In this category I need to speak of our candidacy process and how we are preparing people to be Ministers of Word and Service, or Ministers of Word and Sacrament. Early in my service as Bishop I became aware that not everyone wanted to serve in this territory, not all congregations could afford a traditionally educated pastor, and some situations required adaptive solutions. The WIS has become one of the leading synods of the ELCA in the use of Theological Education for Emerging Ministries (TEEM) candidates. There are currently 16 in candidacy in the TEEM program, and we have another 4 who are seeking a Masters of Divinity degree. As I have said before, “The church is not dying, it is merely changing.”
A major focus of our work together must be providing solid Continuing Education opportunities for all rostered people, and have the elected leaders of congregations urge their pastors and deacons to avail themselves of that education. The church is one of the few, if not the only, professional organization that does not require those who lead to engage in intellectual pursuits and educational growth. I am pleased with the events that have been offered like Boundaries Workshops, Theological Convocations, Discipleship Academy, Fort Dodge Forum, and now the Sioux City Forum. I am thankful for the leadership of many of the Mission Center Team, and others who serve on networks, committees, and task forces that make these educational offerings possible.

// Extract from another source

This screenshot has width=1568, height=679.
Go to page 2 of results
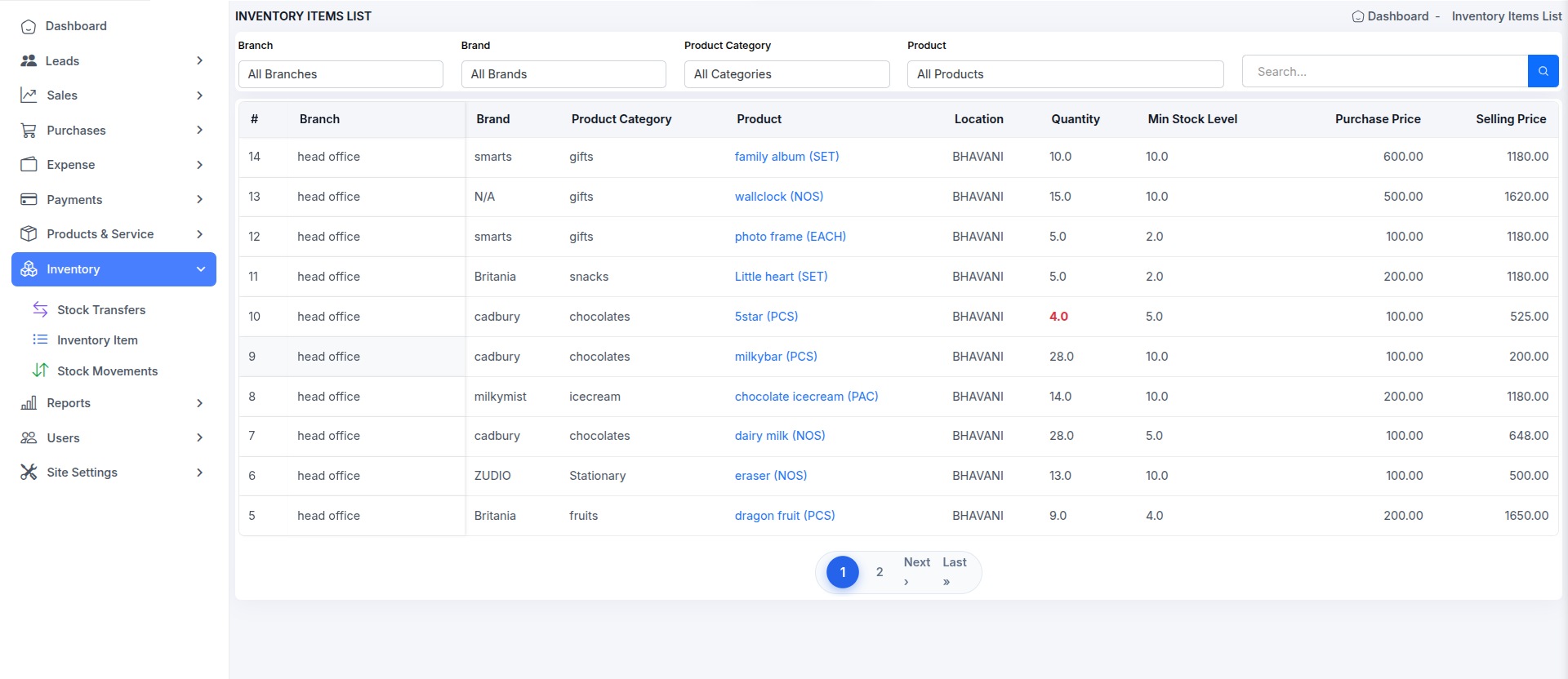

We could stop with the above 6 areas and feel we have a well-balanced view of our work together, however any service organization could claim those same segments. It is important to remember that this is the Church and we carry an understanding that we are led by the Holy Spirit to proclaim the Gospel, Baptize, and teach all the Jesus taught us. The WIS Spirituality network now has 6 trained spiritual directors who are available to lay or clergy for guidance and encouragement leading to spiritual growth. Anyone interested in learning more about this opportunity should contact Pr. Lorna Hallas.
With great thanks to all who help make it so, I feel the synod is in relatively good health and we are headed in a good direction. I know that there remain areas we need to work on, but with help from the Holy Spirit we can continue to do God’s mission in this territory.